La stessa capsaicina ha proprietà antinfiammatorie e analgesiche, che possono aiutare a ridurre i dolori articolari e muscolari. Inoltre, studi suggeriscono che può accelerare il metabolismo, stimolando la termogenesi e aiutando nella perdita di peso.
Il consumo regolare di peperoncino può anche contribuire a migliorare la circolazione sanguigna. La capsaicina aiuta a ridurre i livelli di colesterolo LDL nel sangue, noto come colesterolo "cattivo", contribuendo così a prevenire malattie cardiovascolari. Inoltre, alcuni studi indicano che il peperoncino potrebbe avere un ruolo nella regolazione dei livelli di zucchero nel sangue, rendendolo potenzialmente utile per chi soffre di diabete di tipo 2.
In ambito digestivo, l'assunzione moderata di peperoncino può stimolare la produzione di succhi gastrici, migliorando così la digestione.
Perché il peperoncino fa male
La capsaicina può tuttavia reagire con i recettori del dolore nella bocca e nel tratto digestivo. Un consumo eccessivo può causare irritazione alla mucosa gastrica, portando a bruciore di stomaco e in alcuni casi a gastrite o ulcere.
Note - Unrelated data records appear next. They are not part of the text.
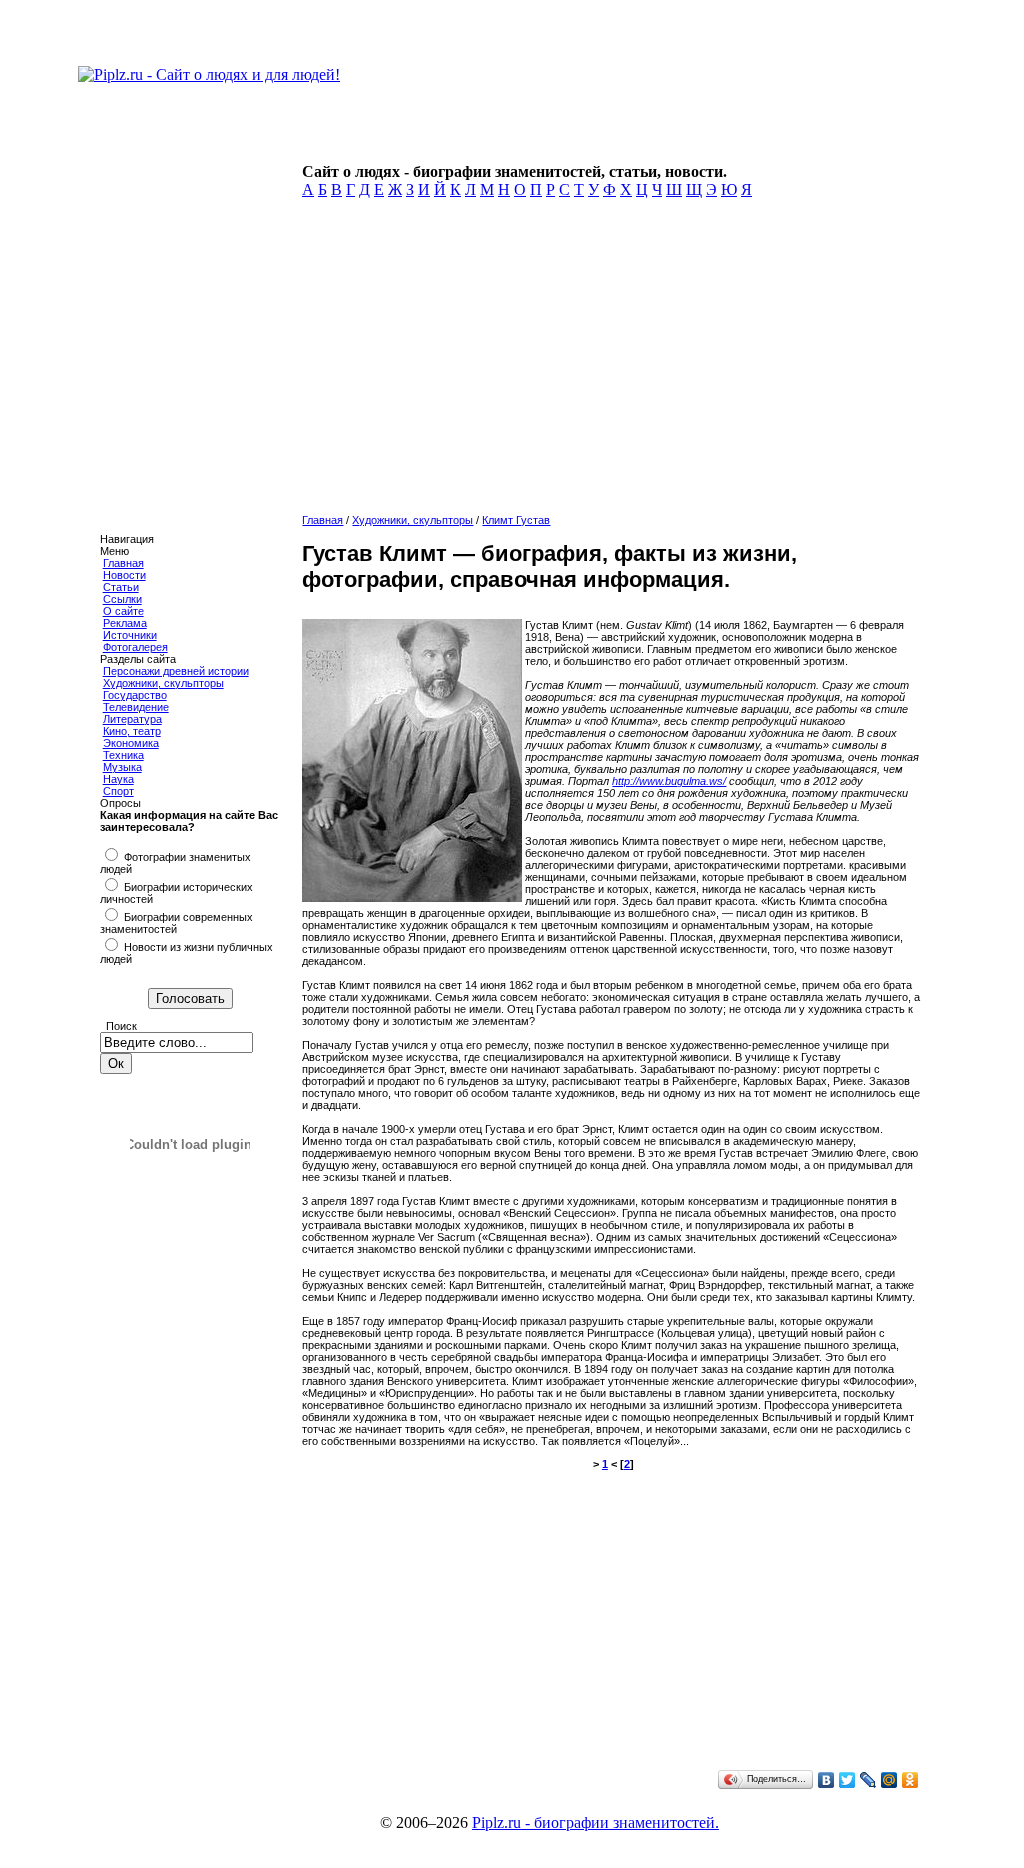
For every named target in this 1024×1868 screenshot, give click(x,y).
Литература (132, 719)
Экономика (131, 743)
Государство (135, 695)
Per le persone con sindrome dell'intestino irritabile (IBS) o altre condizioni gastrointestinali, il peperoncino può esacerbare i sintomi, provocando dolore addominale, crampi e diarrea.
Inoltre, alcune persone possono sviluppare una reazione allergica alla capsaicina, che si manifesta con eruzioni cutanee, prurito o difficoltà respiratorie. Un altro aspetto da considerare è la sensibilità individuale. Alcune persone possono tollerare bene il peperoncino, mentre altre possono sperimentare effetti avversi anche con quantità minime. È importante che chi sa di avere una bassa tolleranza eviti l'assunzione di peperoncino per evitare spiacevoli reazioni.
Perché il peperoncino è afrodisiaco
Il principale responsabile delle proprietà afrodisiache del peperoncino è la capsaicina. La capsaicina ha diversi effetti sul corpo umano: stimola la circolazione sanguigna, aumenta la temperatura corporea e rilascia endorfine, i cosiddetti "ormoni della felicità". Questi effetti combinati possono portare a una sensazione di benessere e euforia, potenzialmente incrementando l'interesse sessuale. Inoltre, il consumo di peperoncino tende a provocare una reazione fisica evidente: l'aumento del battito cardiaco e la sudorazione. Queste risposte sono simili a quelle che si verificano durante l'eccitazione sessuale, il che potrebbe contribuire all'associazione tra peperoncino e potenzialità afrodisiache.
Le proprietà stimolanti del peperoncino sono state riconosciute in diverse culture per secoli. In alcune tradizioni culinarie, è comune includere il peperoncino nei piatti destinati a occasioni speciali o romantiche, proprio per i suoi effetti positivi sull'umore e sulla vitalità. Tuttavia, è importante sottolineare che le proprietà afrodisiache del peperoncino non sono scientificamente comprovate in modo definitivo. Sebbene ci siano studi che suggeriscono un legame tra il consumo di spezie piccanti e l'aumento del desiderio sessuale, le evidenze rimangono principalmente aneddotiche.